Pour préciser ce qu’il entend par là, il l’oppose d’une part au brigandage qui
consiste à prendre sans contrepartie et qui implique donc le conflit et la
violence et il l’oppose d’autre part à certaines vertus morales. Il s’agit de
celles qui impliquent qu’on ne discute pas ses intérêts, voire qu’on les mette
de côté en vue de ne satisfaire que les intérêts d’autrui. On comprend donc que
l’union que réalise le commerce est celle des égoïsmes et qu’elle a moins de
valeur que l’union morale qui dépasse l’égoïsme : elle unit vraiment les
particuliers et ne les sépare pas comme le commerce.
2. Lorsque
l’auteur écrit : « on trafique
de toutes les actions humaines, et de toutes les vertus morales », il
parle de ce qui se fait dans les pays où le commerce est le principe de toutes
les actions. Or, il y a des actions humaines qui ne sont normalement pas de
l’ordre de l’échange marchand qui consiste à donner pour recevoir. C’est ce que
précise Montesquieu en ajoutant qu’on fait aussi le commerce des vertus
morales. Car par définition, une vertu est morale si et seulement si elle est
désintéressée. Payez pour être aidé, pour être aimé, pour la générosité, c’est
finalement nier ces valeurs ou tout au moins les transformer en simples
marchandises, c’est-à-dire en valeurs d’échange dont le prix peut être surpassé
par un prix plus élevé, c’est-à-dire en des valeurs relatives. Une valeur
morale au contraire a une valeur absolue.
3. On pourrait
penser que seuls les biens et certains services se payent. En effet, payer,
c’est donner de l’argent ou le bien correspondant pour un bien dont on a besoin
et qui en est l’équivalent. Dès lors, toutes les valeurs morales excluent qu’on
puisse les acheter puisque c’est les dénaturer.
Pourtant,
Montesquieu admet que c’est ce qui se passe dans les pays où le commerce est le
principe.
Dès lors, on
peut se demander s’il veut montrer que tout peut s’acheter ou que la volonté de
tout acheter échoue.
Au sens
matériel, on pourrait dire que tout peut s’acheter, la preuve en est que dans
certains pays selon Montesquieu (il peut penser à l’Angleterre ou au Pays-Bas
de son époque), les hommes achètent les vertus morales. De même, ils vendent
des petites choses qui se donnent dans d’autres pays. On peut penser par
exemple à l’eau. Il y a des peuples où le mariage exige que la famille du marié
achète sa promise, les anthropologues parlent du « prix de la fiancée »

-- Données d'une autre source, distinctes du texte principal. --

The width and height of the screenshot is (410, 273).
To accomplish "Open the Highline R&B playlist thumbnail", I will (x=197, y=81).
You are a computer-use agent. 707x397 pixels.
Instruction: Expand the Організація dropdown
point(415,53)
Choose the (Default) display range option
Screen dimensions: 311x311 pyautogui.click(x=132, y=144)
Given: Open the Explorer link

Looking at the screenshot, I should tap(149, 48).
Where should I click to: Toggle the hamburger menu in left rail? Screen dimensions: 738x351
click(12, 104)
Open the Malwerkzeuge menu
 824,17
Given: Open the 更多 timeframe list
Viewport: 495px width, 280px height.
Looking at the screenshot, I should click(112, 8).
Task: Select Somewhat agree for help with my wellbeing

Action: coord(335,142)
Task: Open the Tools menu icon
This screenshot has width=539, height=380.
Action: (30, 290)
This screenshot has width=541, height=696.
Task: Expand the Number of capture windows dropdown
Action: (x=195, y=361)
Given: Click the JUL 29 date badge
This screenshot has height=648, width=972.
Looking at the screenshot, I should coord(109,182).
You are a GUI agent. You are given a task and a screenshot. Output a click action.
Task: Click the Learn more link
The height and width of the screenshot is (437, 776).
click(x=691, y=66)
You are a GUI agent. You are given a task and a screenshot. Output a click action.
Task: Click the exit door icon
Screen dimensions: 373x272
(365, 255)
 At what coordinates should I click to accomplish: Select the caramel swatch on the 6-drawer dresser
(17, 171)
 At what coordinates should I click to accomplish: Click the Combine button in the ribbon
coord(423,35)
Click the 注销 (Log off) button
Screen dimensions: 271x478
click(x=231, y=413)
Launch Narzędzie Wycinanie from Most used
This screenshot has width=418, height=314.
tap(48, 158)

qui peut impliquer des compensations en retour (cf. Alain Testart [1945-2013], Avant l’histoire, 2012). Dans d’autres,
c’est l’inverse, la famille de la mariée doit donner une dot. Les romans de
Balzac (1799-1850) sont pleins de ces soucis de dot comme La cousine Bette (1840) par exemple. Dès lors, le commerce porte
sur tout.
Toutefois,
acheter ce qui se donne ou ce qui ne s’échange pas pour autre chose, n’est-ce
pas le transformer ?
En effet, un
ami qui s’achète n’est pas un ami : c’est une relation. Que dire d’un
amour ! S’il y a intérêt, il est vénal. Dès lors, toutes les relations
humaines qui exigent un certain désintéressement ou tout au moins que son
propre intérêt ne soit pas dominant ne peuvent s’acheter réellement. Les
acheter, c’est les dénaturer, c’est les détruire. C’est pourquoi Montesquieu
insiste sur l’opposition entre le sentiment de justice exacte de l’esprit de commerce
et les vertus morales.
Néanmoins,
donner implique un retour. Peut-on tout acheter sans nier les vertus
morales ?
En effet,
Montesquieu oppose le sentiment de justice exacte qui consiste dans un calcul
et une compensation stricte aux vertus où on ne calcule pas exactement ses
intérêts. Bref, on échange mais de façon large, sans calculer. On peut donner
plus et recevoir moins sans qu’il y ait injustice. De même la vertu morale
implique l’échange mais non l’échange intéressé. Si chacun agit pour l’intérêt
des autres, il y a bien finalement un échange, mais non un strict calcul
d’intérêt puisqu’on ne tient pas compte de la quantité de ce qui est donné mais
de l’intention. Or, c’est le calcul d’intérêt qui fait l’achat. On peut donc
dire que tout ne peut pas s’acheter dans la mesure où il y a des échanges qui
échappent au commerce.
Montesquieu a
donc voulu montrer que le commerce assure la paix mais que s’il est une bonne
chose sur le plan international, par contre, dans les pays où on admet que tout
peut s’acheter, on est finalement conduit à perdre une dimension essentielle de
l’existence humaine : la dimension morale.